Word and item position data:
========
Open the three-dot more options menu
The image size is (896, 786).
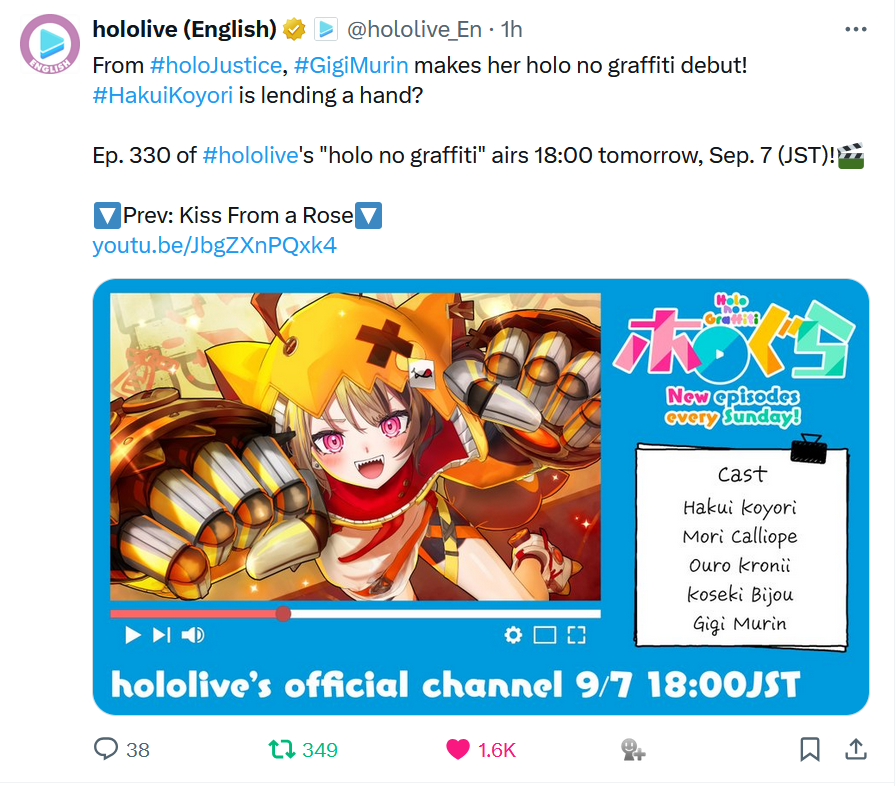point(855,29)
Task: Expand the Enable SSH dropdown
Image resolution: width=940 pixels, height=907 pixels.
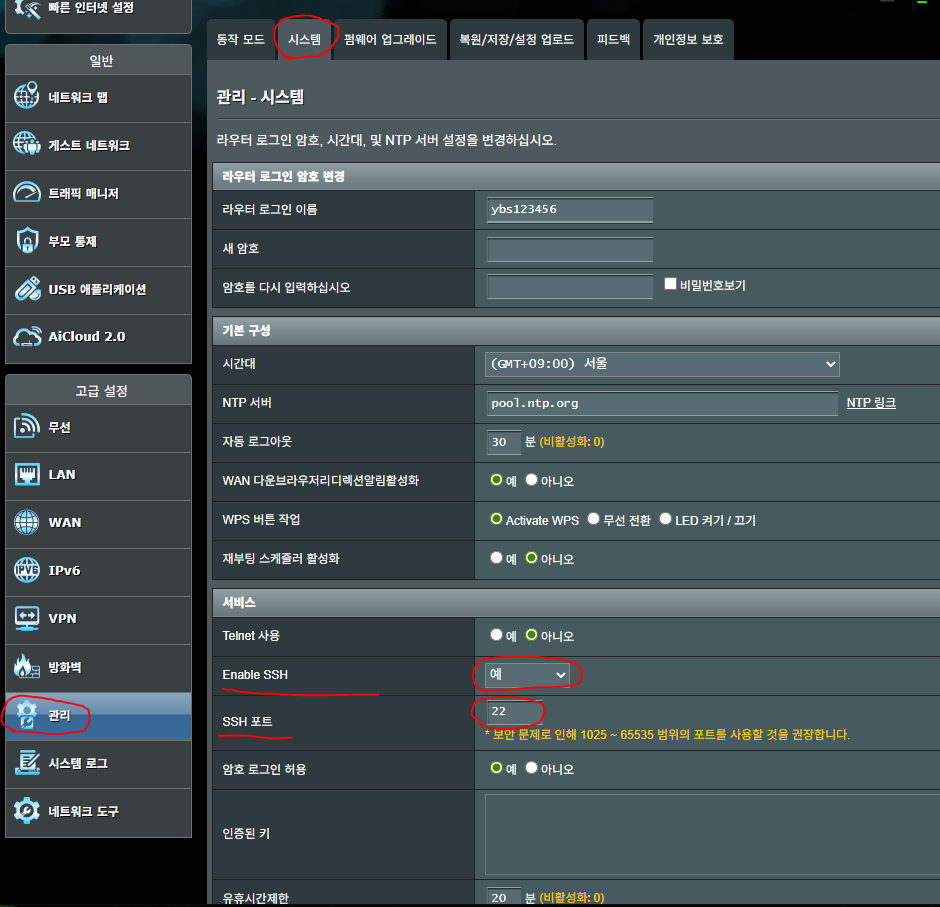Action: pyautogui.click(x=527, y=675)
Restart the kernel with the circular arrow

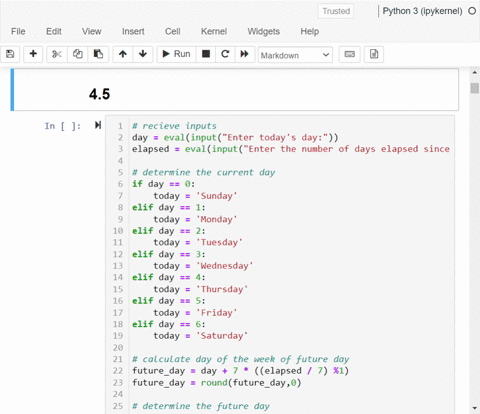[x=225, y=54]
========
#### Exercise brief
Reproduce the lines of the listing above verbatim, omitting the pictures.

#### Task result
Open the three-dot more options menu
The image size is (896, 786).
point(855,29)
Task: Expand the Enable SSH dropdown
Image resolution: width=940 pixels, height=907 pixels.
Action: pyautogui.click(x=527, y=675)
Restart the kernel with the circular arrow

[x=225, y=54]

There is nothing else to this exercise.